Final expense policies are meant to deal with the associated costs of your passing away. A funeral service, medical bills, or burial services are some of the reasons people buy this type of coverage. The premiums remain fixed throughout your life, and the death benefit is relatively small, typically up to 50k, but most people purchase 10k–25k in death benefit.

Although you will not be required to take an exam, your overall and past health will dictate the type of coverage you can qualify for. There are three types of final expense, and each entails a different maximum age for buying coverage:

  1. Level benefit: There is no waiting period after which the policy goes into effect. You will need to be fairly healthy to get this and the maximum age with most companies is 85 years old. There are two companies who are the exception: Aetna covers up to age 89 and Security National up to the age 90.
  2. Graded benefit: There is a two- to four-year waiting period during which the policy will only pay a portion of the death benefit if you die at that time. Typically, that is 40% in the first year, 75% in the second, and 100% in the third year. The maximum age to buy these policies is 85 years.
  3. Guaranteed issue: As the name implies, your acceptance is guaranteed with a two-year graded benefit, which only pays the amount of paid premiums plus 10% interest if you die during the first two years after the policy is in force. You can buy these policies up to the age of 85.
  • Maximum age for buying Final Expense: 85–90

You May Not Need Life Insurance at This Age After All

First, if you reached age 85 or older and didn’t need a policy up to this point, you probably don’t need it. As mentioned above, “my mortality is up,” or, “I’m not healthy,” aren’t enough reason to plead with the insurance company to let you buy a policy. They will not sell you one just because you need it.

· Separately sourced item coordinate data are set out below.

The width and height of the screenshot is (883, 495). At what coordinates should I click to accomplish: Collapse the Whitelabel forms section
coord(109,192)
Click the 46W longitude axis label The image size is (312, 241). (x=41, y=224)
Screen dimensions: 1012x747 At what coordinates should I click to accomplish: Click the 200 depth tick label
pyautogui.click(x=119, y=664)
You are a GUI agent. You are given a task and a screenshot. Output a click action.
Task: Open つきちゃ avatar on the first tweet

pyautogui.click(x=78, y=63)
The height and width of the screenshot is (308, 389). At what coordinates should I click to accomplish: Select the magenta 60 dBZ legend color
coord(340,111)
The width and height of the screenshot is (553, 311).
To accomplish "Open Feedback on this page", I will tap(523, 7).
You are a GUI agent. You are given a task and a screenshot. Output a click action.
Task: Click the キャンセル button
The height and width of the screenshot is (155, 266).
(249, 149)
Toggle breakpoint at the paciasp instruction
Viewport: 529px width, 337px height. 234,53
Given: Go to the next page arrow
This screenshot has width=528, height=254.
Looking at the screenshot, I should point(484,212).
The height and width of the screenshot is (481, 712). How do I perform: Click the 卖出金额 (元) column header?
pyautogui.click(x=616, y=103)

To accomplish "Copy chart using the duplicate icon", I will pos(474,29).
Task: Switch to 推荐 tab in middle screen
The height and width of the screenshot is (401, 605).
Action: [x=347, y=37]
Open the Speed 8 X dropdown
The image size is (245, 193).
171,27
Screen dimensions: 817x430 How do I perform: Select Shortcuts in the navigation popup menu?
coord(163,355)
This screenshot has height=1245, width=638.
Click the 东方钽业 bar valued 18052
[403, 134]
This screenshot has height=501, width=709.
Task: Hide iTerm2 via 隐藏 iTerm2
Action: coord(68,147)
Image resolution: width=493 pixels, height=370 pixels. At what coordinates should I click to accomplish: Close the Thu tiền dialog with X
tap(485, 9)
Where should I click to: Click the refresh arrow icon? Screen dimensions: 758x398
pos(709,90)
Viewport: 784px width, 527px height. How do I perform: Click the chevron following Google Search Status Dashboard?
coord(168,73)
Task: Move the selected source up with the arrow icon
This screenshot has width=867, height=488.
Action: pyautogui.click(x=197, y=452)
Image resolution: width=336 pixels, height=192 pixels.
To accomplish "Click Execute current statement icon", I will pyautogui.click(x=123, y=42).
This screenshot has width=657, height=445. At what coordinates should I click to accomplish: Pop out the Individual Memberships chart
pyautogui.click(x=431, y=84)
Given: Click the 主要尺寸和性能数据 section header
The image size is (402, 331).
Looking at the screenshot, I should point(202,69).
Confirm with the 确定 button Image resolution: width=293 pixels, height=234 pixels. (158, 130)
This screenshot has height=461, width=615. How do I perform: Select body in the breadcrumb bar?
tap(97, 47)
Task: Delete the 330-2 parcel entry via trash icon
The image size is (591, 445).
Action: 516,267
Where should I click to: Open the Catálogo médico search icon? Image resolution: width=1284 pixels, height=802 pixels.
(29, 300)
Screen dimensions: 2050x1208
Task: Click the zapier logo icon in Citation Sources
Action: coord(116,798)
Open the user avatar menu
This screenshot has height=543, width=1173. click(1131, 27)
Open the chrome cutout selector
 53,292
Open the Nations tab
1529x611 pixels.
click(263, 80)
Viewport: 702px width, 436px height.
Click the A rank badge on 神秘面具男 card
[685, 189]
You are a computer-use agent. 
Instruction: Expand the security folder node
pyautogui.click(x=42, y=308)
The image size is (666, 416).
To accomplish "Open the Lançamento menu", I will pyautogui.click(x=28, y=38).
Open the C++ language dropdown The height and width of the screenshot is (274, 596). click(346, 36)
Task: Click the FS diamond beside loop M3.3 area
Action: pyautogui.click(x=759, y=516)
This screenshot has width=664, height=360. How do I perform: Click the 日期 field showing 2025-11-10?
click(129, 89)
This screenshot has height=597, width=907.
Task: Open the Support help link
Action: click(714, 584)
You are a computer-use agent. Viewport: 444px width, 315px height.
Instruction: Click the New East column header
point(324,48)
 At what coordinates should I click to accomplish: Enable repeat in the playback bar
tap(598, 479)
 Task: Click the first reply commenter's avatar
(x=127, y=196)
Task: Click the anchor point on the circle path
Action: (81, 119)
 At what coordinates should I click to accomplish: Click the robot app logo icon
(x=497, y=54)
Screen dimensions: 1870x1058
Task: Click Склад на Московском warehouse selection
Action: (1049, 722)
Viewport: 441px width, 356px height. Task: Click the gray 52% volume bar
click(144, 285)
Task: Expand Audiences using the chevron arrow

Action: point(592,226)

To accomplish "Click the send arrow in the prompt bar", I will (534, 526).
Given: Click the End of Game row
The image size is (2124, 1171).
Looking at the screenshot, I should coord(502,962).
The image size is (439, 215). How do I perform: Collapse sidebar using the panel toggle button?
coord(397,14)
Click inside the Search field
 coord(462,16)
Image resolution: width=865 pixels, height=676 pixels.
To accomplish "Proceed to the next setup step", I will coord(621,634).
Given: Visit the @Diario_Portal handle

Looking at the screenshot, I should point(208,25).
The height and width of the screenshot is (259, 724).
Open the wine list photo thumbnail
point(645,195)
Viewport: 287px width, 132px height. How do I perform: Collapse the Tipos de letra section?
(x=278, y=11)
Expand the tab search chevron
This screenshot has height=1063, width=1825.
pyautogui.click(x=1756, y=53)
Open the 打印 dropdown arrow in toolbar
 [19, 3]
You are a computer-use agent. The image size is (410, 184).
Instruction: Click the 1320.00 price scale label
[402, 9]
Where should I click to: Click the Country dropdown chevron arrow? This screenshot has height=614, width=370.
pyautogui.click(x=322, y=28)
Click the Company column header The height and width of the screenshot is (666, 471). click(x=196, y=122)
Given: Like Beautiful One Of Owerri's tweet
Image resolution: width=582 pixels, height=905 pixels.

Second, if your goal for purchasing a policy at that age is to cover the burial expenses and not to be a burden on your loved ones but you have assets or savings that can cover it, you don’t need a policy. Your family can use that money to cover the final expense bills.

Bottom Line

Buying life insurance when you think you need it, whether it’s old age or terminal illness, is a bad idea. The agreement between you and the carrier must be fair. You, the applicant, agree to pay premiums, and the carrier agrees to pay the death benefit to your beneficiaries should you die while the contract is in effect.

Simply put, when you pose a higher risk by being too old or too sick, you either will pay a lot more in premiums or won’t be offered any coverage. The sole reason for buying life insurance is to prevent financial hardship for your loved ones.

Whether it’s paying your burial expenses or paying a huge mortgage, the outcome is the same. If you have someone who relies on you or who may suffer financial burden should you die prematurely, get a policy early and gain the peace of mind instead of waiting too long and getting denied.